__TO DO__
Check each line of the material below for the word "bubble". State how many lines have it, and nothing more.

__AVAILABLE DATA__
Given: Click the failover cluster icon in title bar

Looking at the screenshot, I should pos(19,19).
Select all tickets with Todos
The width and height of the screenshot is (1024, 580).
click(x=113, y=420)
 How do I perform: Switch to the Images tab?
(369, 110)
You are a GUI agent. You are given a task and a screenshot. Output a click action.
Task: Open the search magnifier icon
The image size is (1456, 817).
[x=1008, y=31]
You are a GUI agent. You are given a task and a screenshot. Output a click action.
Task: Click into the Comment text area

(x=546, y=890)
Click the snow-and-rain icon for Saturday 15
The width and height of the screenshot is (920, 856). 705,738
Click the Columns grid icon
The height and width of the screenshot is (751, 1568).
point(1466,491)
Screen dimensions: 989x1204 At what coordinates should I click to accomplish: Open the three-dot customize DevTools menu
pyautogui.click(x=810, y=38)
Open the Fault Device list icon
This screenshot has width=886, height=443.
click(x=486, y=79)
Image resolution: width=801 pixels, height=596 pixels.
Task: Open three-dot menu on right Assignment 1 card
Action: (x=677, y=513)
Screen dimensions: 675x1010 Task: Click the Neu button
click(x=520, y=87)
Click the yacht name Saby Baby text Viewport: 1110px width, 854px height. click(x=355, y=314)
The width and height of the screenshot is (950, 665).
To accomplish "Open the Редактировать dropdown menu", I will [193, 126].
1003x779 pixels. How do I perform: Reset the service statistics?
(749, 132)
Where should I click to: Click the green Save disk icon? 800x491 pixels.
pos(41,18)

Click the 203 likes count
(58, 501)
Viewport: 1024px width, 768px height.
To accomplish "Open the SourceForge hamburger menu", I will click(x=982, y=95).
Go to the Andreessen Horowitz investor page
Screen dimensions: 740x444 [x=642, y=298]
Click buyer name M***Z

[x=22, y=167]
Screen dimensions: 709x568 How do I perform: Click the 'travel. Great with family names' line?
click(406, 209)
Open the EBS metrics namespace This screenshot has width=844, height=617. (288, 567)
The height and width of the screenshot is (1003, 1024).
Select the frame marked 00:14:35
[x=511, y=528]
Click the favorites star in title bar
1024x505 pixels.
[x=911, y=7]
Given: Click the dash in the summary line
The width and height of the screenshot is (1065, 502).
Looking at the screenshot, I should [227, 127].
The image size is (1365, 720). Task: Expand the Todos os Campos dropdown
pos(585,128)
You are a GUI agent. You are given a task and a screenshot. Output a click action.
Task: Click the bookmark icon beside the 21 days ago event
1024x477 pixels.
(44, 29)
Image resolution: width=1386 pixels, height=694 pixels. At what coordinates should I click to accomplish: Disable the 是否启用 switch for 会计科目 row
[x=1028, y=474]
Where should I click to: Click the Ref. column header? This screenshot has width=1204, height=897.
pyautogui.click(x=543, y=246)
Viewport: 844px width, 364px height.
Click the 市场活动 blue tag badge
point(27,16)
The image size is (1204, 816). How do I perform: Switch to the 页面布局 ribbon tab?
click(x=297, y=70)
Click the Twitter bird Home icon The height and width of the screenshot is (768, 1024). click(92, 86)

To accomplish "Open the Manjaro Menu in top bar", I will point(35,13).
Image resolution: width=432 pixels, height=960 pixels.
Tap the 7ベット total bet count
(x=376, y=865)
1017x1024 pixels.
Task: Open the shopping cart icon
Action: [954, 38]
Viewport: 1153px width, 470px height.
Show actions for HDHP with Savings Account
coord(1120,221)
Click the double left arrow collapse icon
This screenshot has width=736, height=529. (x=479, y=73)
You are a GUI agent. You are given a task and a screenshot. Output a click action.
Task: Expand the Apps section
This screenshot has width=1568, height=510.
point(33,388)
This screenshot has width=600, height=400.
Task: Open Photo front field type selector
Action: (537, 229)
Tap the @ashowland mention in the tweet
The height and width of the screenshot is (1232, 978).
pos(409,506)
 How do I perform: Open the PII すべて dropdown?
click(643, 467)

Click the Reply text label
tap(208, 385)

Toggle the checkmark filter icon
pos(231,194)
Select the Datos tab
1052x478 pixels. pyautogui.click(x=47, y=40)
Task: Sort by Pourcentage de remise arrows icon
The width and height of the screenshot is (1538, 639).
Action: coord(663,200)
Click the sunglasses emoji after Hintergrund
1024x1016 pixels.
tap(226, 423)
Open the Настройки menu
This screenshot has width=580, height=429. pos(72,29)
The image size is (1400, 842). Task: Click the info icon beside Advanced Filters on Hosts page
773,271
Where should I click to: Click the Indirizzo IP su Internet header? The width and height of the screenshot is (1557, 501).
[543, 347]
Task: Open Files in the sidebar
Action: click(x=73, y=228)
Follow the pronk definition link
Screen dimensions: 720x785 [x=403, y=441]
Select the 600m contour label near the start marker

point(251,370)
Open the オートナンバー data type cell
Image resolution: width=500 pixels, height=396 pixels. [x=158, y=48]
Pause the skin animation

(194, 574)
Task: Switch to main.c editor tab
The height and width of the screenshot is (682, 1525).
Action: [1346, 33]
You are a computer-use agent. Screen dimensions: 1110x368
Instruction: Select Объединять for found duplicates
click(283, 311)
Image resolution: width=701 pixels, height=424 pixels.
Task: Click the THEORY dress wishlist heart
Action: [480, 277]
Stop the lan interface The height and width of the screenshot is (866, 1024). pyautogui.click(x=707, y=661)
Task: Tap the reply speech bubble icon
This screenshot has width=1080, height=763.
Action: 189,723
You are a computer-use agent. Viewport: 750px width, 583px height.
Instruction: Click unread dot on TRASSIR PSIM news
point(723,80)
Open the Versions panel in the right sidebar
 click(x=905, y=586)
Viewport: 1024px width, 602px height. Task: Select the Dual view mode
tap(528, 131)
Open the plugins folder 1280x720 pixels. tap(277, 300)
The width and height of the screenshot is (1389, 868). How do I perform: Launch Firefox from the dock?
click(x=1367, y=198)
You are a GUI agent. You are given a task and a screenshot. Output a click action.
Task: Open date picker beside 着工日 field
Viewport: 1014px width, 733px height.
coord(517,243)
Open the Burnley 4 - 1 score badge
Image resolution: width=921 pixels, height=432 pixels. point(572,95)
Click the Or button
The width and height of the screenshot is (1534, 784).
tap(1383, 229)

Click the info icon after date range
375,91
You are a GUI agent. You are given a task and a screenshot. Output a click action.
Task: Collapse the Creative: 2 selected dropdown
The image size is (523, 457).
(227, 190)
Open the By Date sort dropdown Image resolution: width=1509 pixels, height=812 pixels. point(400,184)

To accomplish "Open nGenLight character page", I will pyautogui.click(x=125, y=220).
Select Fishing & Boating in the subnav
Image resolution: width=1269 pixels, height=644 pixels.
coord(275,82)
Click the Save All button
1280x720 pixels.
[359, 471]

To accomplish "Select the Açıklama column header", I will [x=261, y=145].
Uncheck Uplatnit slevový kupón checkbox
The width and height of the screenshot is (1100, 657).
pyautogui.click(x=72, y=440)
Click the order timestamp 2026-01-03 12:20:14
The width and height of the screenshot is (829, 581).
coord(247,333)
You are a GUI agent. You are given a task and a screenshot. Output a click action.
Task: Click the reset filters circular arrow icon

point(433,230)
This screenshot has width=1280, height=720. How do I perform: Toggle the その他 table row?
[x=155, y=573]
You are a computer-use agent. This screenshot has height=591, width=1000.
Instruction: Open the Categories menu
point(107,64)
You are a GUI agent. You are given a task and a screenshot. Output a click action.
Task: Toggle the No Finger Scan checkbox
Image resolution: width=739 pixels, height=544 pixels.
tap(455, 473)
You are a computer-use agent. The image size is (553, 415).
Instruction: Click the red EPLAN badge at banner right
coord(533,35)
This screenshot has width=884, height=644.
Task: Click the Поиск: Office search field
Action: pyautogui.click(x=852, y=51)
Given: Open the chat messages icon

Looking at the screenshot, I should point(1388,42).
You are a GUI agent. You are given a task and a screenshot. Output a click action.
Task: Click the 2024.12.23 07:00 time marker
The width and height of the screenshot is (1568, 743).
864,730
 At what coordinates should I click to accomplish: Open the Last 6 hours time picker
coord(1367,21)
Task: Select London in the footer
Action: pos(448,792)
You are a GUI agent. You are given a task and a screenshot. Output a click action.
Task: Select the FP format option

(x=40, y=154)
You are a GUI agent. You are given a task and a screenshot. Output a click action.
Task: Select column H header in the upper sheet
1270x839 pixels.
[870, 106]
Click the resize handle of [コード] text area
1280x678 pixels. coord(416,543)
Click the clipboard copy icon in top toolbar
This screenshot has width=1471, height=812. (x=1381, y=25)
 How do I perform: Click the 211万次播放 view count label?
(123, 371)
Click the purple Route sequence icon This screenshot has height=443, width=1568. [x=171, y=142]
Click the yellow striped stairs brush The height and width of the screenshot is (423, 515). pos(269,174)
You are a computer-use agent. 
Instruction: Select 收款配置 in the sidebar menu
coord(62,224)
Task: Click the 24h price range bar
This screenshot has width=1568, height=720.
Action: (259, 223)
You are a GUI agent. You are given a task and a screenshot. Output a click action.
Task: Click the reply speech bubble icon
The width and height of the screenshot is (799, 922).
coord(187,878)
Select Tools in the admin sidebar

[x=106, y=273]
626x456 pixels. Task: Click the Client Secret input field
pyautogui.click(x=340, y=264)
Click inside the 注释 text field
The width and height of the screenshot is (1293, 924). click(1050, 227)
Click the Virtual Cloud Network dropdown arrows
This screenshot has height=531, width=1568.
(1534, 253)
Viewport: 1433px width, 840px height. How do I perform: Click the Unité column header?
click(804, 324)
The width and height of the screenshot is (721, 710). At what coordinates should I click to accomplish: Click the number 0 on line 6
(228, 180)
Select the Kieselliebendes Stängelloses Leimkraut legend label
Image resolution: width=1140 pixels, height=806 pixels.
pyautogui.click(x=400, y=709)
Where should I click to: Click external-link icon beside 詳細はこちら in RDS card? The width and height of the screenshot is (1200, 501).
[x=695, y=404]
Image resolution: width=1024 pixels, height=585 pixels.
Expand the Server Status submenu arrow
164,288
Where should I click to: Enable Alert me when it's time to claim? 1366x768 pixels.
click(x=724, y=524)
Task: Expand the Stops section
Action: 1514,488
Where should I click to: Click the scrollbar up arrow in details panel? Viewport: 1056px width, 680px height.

__WRITTEN SOLUTION__
2